Since only the written part is wanted, repeat the records exactly and omit the pictures.
*** Opening Dataset content ***
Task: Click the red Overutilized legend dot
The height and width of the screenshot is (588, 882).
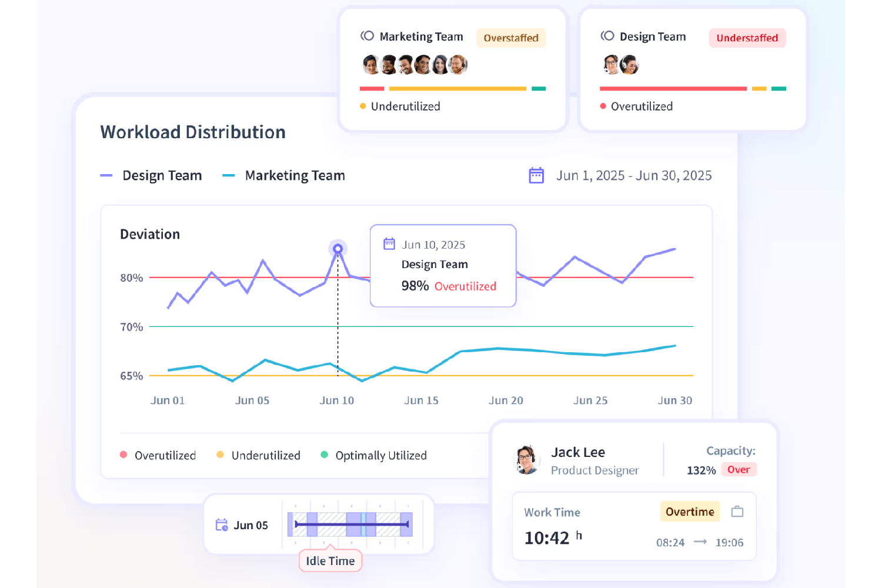Action: tap(123, 455)
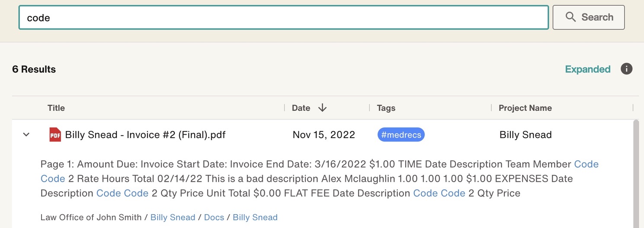
Task: Open the last Billy Snead breadcrumb link
Action: point(255,218)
*** Closing Dataset content ***
• Output of the exercise:
Task: Click the red Overutilized legend dot
The height and width of the screenshot is (588, 882).
Action: tap(123, 455)
Task: Open the last Billy Snead breadcrumb link
Action: point(255,218)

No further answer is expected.